Windows search does not index certain files RRS feed

  • Question

  • We have many .doc Word files that are not indexed by Windows Search on Windows 2012R2 server. Some of the Word files are pretty old, up to 13 years old (2004). The files may not be touched since they are approved in a FDA 21CFR11 compliant system.

    We have executed index rebuild numerous times, this has no effect.

    If we copy/paste an original file that is not indexed, then the copied file is indexed immediately. 

    If we open an original file in Word (2016) and just close Word without saving the file, then the file is indexed immediately.

    In Windows 2016 we don’t seem to have this problem. Everything seems to be indexed by index rebuild, with no problems. However, we have not validated this in large scale, since it is a large job, and customer prefer not to migrate to 2016 server right now.

    How can we force indexing of all files (without touching the files) in 2012R2 if rebuild index does not do it?

    Any help is greatly appreciated.

    Many thanks

    Sven Andersen

    Friday, January 20, 2017 3:55 PM

All replies

  • Just a guess on this one ...

    NTFS indexing is handled by notification, meaning that existing files are not indexed until something about them changes.  You seem to have proven that by the way you have gotten some additional files indexed by touching the file in some manner. This changes the last access date even though you did not change the file in any manner. Not sure why it is not indexing when you request a full index, but at least there appears to be a fairly simple way to start the indexing for them.

    A simple script can be written to read every file in a directory (or recurse a directory tree) that simply opens the file to change its access date.  It would not take much to test.  And it does not take much time to run, either.  I wrote a simple PowerShell script that performs my own search. It recurses any directory I enter and searches every line in each file for a string I enter. I process thousands of files in a matter of seconds. And that involves making a comparison on every line in every file I open. So a script to simply open the file would take hardly any time at all.

    . : | : . : | : . tim

    Saturday, January 21, 2017 12:57 PM
  • many thanks Tim

    We found the reason to our problems that have been bugging us for the longest time, and it is the same problems for a lot of other good people in many many corporations.

    Windows Search is not compatible with Data Deduplication.

    The bug is still present in Windows 2016:

    It is so sad. I guess that Microsoft wont fix. I am sure they can, if we can put a man on moon then Microsoft can fix this. right?

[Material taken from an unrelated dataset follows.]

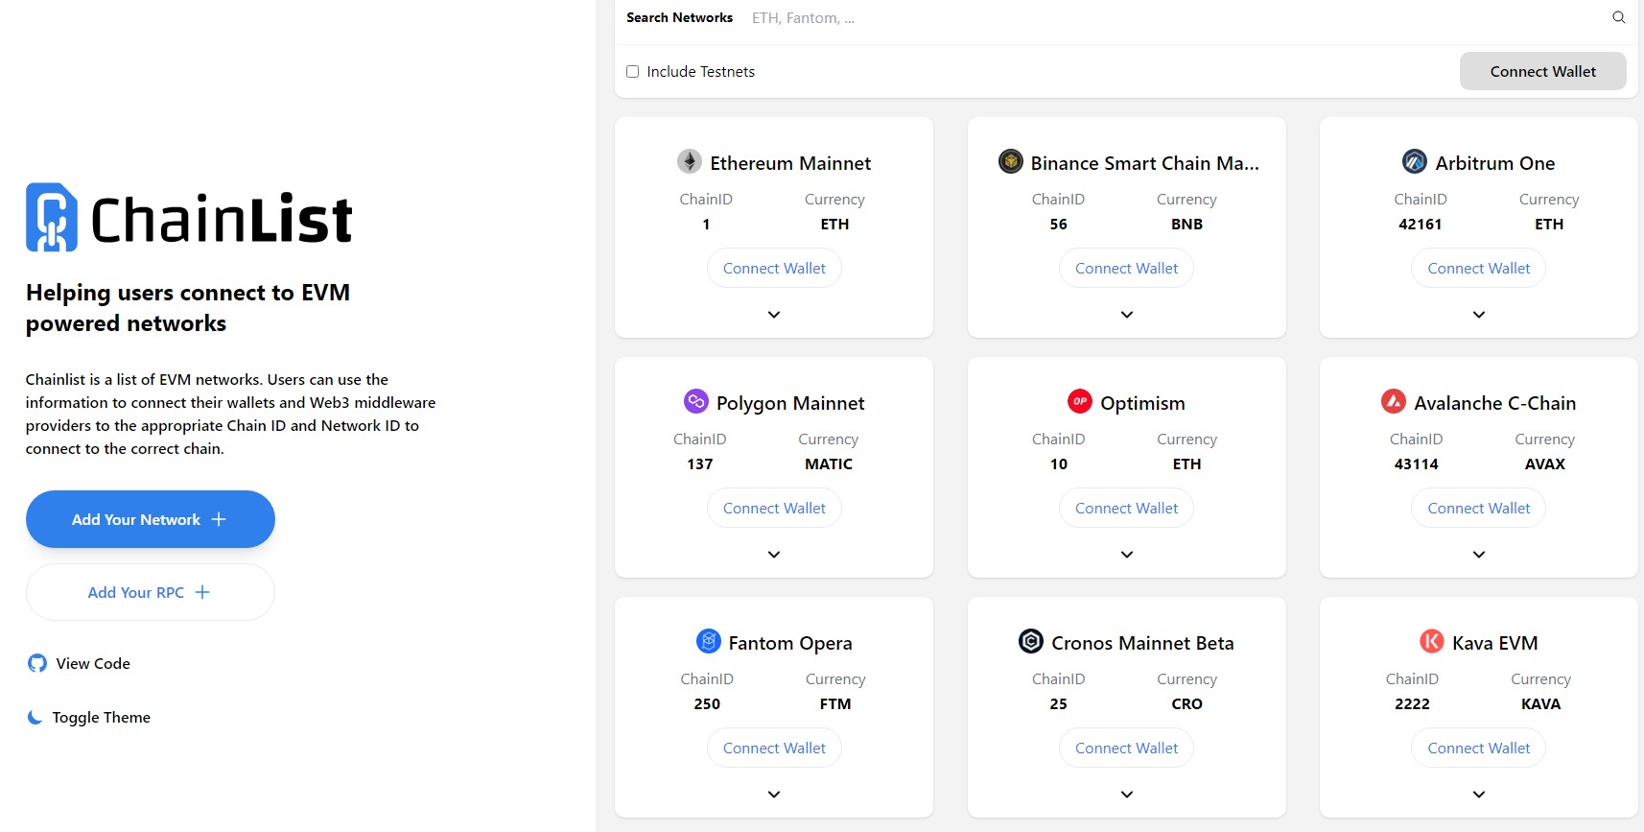
Task: Click the search magnifier icon
Action: click(1618, 17)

    Thanks, and kind regards


    Tuesday, January 24, 2017 11:48 AM
  • I know it seems to be a fine line, but there is a difference between a 'bug' and 'working as designed'.  the facetious definition of a 'bug' is 'an undocumented feature'.  This issue is documented. <grin>  I know it does not do what you want, and you are free to consider it a bug in your environment, but for now it is working exactly how Microsoft has designed it.

    But you are absolutely correct.  Microsoft is able to change it.  Windows deduplication is a relatively new feature compared to indexing.  Generally Microsoft will make changes if it receives enough customer input.  They have established a site,, that accepts inputs on a variety of topics.  I know for a fact that Microsoft product managers read these posts.  Not only does the site allow you to post your idea, but it allows others to vote for the idea.  Ideas that get more votes tend to get the product managers' attention.

    . : | : . : | : . tim

    Tuesday, January 24, 2017 1:21 PM
  • Thanks Tim :-)

    , and many thanks for the tip to report an improvement, I have done what you have told me to, but I have no expectations:

    Yes bug is maybe a too strong term. Flaw could be the correct term, even if one may find a note on internet telling it is not supposed to Work. Also the note probably came out after release, so probably never tested except by customers. A popup warning when trying to install both services would have been much better, and save a lot of guys time trying to do the same as me, because they never stumbled accross this blog or the MS note..

    DataDeduplication to my knowledge was introduced in Win2003 OEM version, so I actually believe it is a not so new component.